══ DATA SUPPLIED ══

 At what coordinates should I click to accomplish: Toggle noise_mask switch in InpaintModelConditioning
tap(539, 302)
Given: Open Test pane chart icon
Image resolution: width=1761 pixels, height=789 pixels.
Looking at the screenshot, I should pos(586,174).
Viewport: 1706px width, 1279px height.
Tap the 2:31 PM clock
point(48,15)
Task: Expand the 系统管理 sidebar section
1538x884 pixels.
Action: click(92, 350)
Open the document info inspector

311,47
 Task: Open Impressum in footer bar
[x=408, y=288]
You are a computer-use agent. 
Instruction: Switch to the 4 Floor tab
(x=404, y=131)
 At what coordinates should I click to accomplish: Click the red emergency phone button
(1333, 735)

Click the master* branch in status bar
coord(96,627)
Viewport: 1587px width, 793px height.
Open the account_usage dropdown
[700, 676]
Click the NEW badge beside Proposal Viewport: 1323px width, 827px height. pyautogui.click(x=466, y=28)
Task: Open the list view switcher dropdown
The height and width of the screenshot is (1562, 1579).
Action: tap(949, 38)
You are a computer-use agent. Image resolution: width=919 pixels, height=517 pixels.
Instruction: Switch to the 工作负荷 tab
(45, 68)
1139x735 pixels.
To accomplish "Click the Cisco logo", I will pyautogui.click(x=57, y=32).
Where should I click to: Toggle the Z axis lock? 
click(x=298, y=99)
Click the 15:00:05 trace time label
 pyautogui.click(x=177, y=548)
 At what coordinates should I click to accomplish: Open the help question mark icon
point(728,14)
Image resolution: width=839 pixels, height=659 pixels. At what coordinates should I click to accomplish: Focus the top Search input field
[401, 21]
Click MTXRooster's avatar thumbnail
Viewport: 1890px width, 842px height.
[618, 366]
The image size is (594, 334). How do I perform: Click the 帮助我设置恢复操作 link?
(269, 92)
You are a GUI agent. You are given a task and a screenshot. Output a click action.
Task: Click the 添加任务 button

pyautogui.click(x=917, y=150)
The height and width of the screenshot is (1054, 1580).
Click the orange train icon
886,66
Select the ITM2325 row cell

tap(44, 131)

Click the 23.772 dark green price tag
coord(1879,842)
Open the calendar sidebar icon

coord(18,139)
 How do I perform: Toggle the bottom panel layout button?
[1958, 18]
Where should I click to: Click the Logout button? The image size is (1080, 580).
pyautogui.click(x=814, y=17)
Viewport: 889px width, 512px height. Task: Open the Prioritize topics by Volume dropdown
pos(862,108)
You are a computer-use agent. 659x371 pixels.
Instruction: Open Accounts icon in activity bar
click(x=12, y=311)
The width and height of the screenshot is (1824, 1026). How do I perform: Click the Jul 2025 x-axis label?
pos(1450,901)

═══

WHAT TO WORK ON> Search the material above for the word "computer", then copy each line that holds it.

SOLUTION FOR THIS EXERCISE>
You are a computer-use agent. 
You are a computer-use agent. Image resolution: width=919 pixels, height=517 pixels.
You are a computer-use agent. 659x371 pixels.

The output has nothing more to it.